EXERCISE
Once the line with "Given: Click the envelope EMAIL button" is reached, output it and every line after it, exactly, through the end of the records below. Pictures are skipped.

(Collected data)

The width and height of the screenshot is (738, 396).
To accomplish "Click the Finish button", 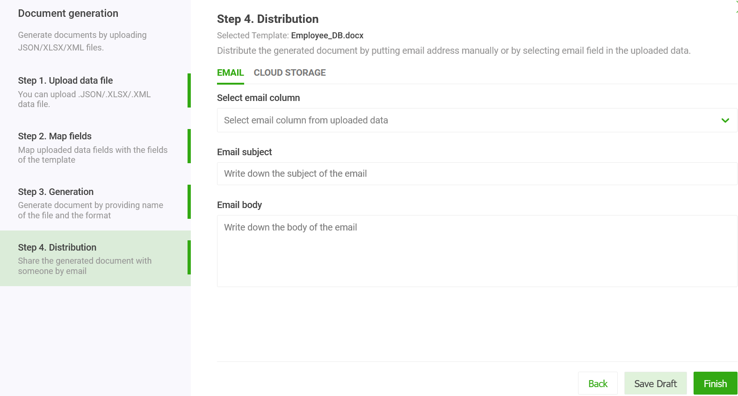I will click(x=715, y=383).
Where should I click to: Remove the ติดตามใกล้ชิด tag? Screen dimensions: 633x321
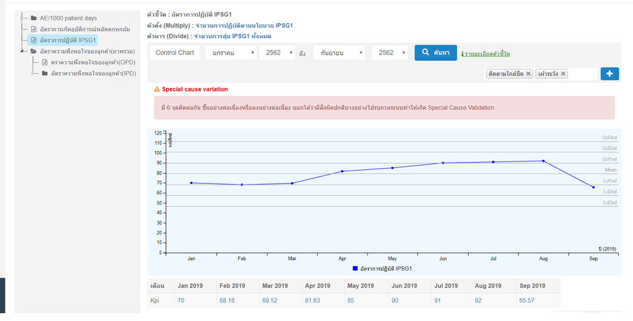[528, 74]
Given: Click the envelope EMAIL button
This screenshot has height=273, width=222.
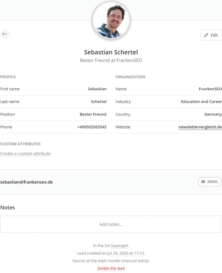Looking at the screenshot, I should click(210, 182).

RESPONSE TO THIS EXERCISE
Given: Click the envelope EMAIL button
This screenshot has height=273, width=222.
Looking at the screenshot, I should click(210, 182).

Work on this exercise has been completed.